WHAT IS BEING ASKED:
Nothing in the records below should be altered in the copy, although the pictures must be left out.

******************************

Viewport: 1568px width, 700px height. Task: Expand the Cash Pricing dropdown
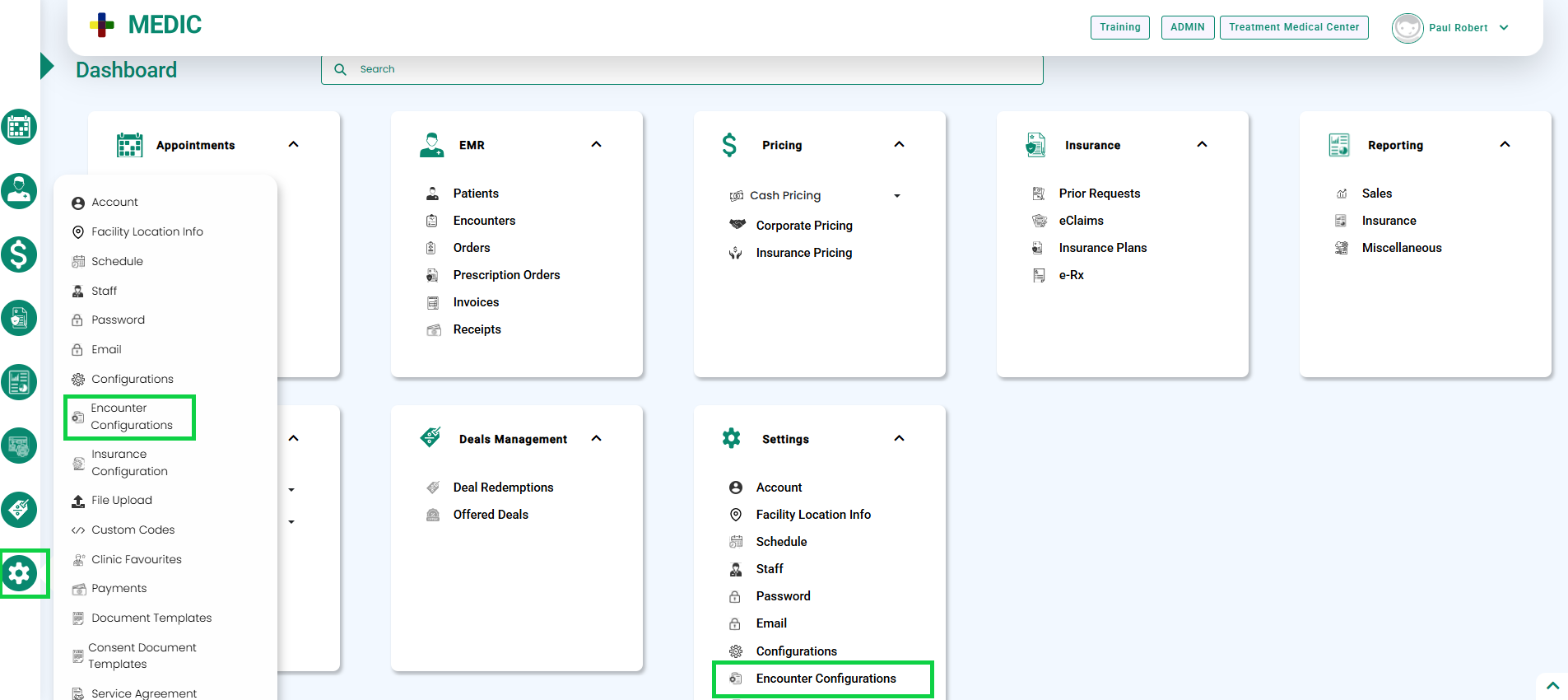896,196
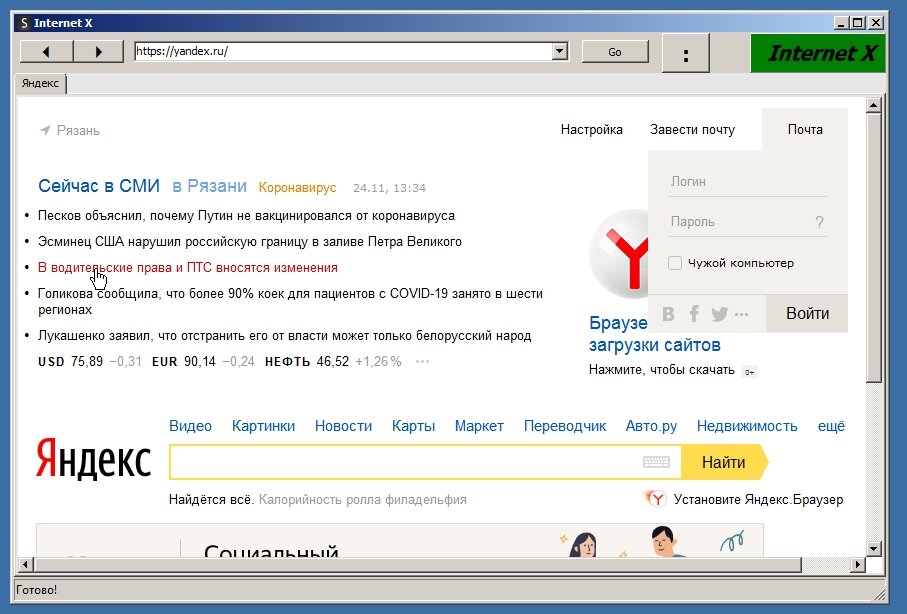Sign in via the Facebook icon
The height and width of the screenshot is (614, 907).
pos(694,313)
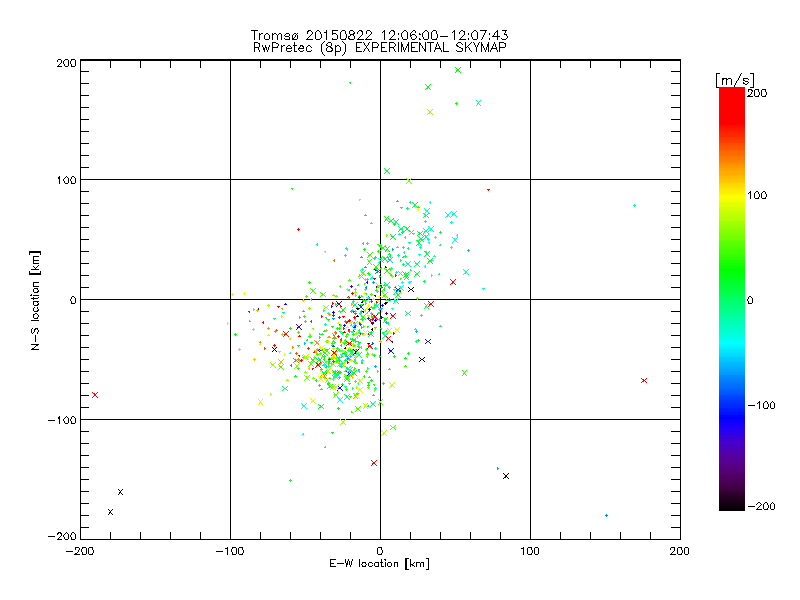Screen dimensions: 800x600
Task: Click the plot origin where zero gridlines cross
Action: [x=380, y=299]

******************************

YOUR RESPONSE:
Viewport: 1568px width, 700px height. Task: Expand the Cash Pricing dropdown
896,196
Sign in via the Facebook icon
The height and width of the screenshot is (614, 907).
pos(694,313)
Screen dimensions: 800x600
Task: Click the plot origin where zero gridlines cross
Action: [x=380, y=299]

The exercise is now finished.